The US doesn’t want to commit ground troops to the fight against ISIS in Iraq. But the Iraqi army doesn’t seem up to the task either. Troops fled Ramadi during ISIS offensive over the weekend, leaving US military equipment behind for ISIS to seize.
And now, ISIS has an arc of control across Syria and Iraq that gives ISIS the ability to run supplies and fighters from western Syria right up to Baghdad’s doorstep. The Iraqi capital is still controlled by Iraq’s largely Shiite, and US and Iranian-supported government.
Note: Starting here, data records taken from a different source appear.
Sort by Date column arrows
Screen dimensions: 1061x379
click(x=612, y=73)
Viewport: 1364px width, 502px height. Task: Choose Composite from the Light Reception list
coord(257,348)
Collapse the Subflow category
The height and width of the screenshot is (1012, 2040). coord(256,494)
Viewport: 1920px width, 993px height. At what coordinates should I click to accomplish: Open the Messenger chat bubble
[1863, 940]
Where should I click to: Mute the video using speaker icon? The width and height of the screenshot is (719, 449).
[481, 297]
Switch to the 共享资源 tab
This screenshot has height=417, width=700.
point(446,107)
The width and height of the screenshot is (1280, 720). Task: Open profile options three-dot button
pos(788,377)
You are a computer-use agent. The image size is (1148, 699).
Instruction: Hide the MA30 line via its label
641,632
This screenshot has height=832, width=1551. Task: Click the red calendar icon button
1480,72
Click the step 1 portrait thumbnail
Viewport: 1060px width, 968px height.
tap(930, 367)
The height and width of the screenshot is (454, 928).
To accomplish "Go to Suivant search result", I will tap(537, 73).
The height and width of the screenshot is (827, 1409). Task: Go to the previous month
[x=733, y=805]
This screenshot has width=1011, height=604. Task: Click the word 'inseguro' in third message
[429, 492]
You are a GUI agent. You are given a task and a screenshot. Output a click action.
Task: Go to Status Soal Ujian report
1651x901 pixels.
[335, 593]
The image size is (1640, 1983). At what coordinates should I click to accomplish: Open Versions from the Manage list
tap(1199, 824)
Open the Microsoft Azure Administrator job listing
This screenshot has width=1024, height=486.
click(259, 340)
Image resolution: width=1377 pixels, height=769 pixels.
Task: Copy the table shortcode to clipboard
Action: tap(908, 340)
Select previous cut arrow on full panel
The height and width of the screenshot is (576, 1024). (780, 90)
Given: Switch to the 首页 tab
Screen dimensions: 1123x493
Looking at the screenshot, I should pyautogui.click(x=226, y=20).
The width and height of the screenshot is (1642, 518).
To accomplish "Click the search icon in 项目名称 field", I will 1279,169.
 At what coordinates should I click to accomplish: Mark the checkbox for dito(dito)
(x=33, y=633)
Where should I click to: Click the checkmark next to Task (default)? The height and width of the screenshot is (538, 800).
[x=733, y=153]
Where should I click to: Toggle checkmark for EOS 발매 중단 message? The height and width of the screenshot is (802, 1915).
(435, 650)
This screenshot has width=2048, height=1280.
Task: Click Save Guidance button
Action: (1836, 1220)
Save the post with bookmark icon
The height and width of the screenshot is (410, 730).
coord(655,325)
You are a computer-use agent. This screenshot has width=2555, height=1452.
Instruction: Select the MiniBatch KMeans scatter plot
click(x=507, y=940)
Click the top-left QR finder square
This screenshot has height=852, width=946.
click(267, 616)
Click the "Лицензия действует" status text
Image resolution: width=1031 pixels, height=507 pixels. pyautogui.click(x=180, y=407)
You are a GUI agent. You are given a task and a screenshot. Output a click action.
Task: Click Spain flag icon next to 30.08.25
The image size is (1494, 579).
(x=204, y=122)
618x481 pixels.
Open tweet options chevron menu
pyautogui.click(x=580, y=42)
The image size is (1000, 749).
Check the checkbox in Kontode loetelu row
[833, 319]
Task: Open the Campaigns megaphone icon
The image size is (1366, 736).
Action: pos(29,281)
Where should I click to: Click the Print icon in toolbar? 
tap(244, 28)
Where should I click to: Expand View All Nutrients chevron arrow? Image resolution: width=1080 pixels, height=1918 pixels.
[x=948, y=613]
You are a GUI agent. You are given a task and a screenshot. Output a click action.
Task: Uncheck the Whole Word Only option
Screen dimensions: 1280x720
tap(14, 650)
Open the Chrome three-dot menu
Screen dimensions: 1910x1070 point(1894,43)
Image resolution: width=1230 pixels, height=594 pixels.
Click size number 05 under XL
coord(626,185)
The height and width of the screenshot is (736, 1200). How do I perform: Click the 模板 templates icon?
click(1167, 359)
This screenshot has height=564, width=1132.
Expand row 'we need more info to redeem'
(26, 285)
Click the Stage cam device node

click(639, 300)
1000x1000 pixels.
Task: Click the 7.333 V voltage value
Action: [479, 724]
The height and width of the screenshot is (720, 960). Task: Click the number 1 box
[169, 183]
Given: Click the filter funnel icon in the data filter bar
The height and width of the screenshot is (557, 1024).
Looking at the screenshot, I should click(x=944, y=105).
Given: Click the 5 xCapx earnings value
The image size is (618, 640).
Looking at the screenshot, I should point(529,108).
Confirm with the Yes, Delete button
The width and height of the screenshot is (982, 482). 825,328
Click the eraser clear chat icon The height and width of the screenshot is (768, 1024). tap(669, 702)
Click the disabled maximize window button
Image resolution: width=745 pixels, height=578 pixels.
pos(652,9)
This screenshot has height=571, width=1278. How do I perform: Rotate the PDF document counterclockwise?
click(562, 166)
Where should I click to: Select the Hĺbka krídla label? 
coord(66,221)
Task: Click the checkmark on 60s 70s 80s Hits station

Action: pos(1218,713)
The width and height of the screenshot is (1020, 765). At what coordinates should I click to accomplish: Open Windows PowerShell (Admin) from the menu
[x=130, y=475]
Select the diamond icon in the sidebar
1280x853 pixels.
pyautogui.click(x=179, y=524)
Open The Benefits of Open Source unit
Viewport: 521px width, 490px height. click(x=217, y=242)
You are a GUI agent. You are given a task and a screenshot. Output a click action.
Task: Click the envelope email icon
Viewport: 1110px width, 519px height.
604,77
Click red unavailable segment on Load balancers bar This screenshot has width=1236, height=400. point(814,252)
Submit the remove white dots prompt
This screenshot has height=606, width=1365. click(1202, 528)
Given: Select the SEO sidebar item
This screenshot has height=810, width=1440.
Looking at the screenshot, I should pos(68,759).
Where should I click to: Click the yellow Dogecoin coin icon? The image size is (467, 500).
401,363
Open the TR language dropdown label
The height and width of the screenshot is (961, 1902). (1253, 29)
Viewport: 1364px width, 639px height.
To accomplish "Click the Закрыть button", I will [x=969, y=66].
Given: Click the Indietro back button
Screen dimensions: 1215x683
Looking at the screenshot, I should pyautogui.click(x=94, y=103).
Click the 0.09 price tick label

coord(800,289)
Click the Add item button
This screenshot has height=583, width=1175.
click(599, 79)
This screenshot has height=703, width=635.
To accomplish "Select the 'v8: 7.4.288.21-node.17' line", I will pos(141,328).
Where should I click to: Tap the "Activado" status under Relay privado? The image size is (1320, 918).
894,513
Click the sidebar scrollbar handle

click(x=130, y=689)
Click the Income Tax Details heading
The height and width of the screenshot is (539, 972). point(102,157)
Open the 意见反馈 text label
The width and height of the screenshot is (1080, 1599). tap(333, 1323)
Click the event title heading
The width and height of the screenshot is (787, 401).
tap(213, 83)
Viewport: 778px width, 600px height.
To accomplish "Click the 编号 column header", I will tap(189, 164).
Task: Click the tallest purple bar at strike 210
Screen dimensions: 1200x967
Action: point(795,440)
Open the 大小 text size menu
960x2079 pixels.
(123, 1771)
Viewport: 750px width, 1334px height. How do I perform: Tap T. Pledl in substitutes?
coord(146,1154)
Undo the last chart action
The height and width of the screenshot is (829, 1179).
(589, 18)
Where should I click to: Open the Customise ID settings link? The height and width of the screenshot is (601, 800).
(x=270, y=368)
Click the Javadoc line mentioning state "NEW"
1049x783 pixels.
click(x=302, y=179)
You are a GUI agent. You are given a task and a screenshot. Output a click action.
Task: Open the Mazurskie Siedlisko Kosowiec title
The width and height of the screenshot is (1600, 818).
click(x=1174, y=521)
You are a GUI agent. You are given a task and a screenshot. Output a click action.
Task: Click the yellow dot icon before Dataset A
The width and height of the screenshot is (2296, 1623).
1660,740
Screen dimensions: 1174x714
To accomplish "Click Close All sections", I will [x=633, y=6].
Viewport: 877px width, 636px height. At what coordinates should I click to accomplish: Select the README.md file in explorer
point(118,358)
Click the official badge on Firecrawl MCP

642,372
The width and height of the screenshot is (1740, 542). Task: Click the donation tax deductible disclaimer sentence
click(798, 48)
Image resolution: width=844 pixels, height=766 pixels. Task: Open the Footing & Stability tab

Jessica Lewis McFate, head of research at the Institute for the Study of War, told The New Yorker: “The fall of Ramadi is a game-changer. Whatever confidence remained in the Iraqi security forces is likely to collapse.”
Maps from the institute show how ISIS is trying to close the gap between its territories in Iraq and Syria. This map depicts the network of ISIS-controlled towns linking the group’s territory near Aleppo, which is Syria’s largest city, to its territory near Baghdad, which is Iraq’s largest:
Ramadi is “part of ISIS’s battle plan to gain control of cities close to Baghdad,” according to the Institute’s report. The group wants to be able to move freely through Iraq’s Jazeera desert to support its operations in both Iraq and Syria.
And while Iraq’s Shia militias have been more successful than the Iraqi army in driving ISIS out of certain areas, Iran doesn’t seem to want to defeat ISIS entirely, according to former US intelligence officer Michael Pregent.
“The Shia militias have an economy of force issue,” Pregent explained to France 24. “They don’t have enough militias to protect everything, so they’re going to have to decide whether they’re going to protect Shia areas, Shia shrines against an ISIS attack or whether they want to risk going into Sunni areas, and the further they go into Sunni areas the less effective they get.”
He continued: “Ramadi is not Tikrit,” another city in Iraq that militias helped take back from ISIS last month. “There is no rallying cry to send Shia militia members to Ramadi.”
Iran wants to maintain influence in Baghdad and Damascus, which are both ruled by Tehran-aligned governments. But Iran may also have something to gain in allowing ISIS to continue operating in other areas.
As long as ISIS remains a manageable threat, Iran can claim that its allies in Syria and Iraq (Shia militias and the regime of Syrian dictator Bashar Assad) are the last holdouts against a jihadist takeover, thereby preserving Iran’s influence in those two countries.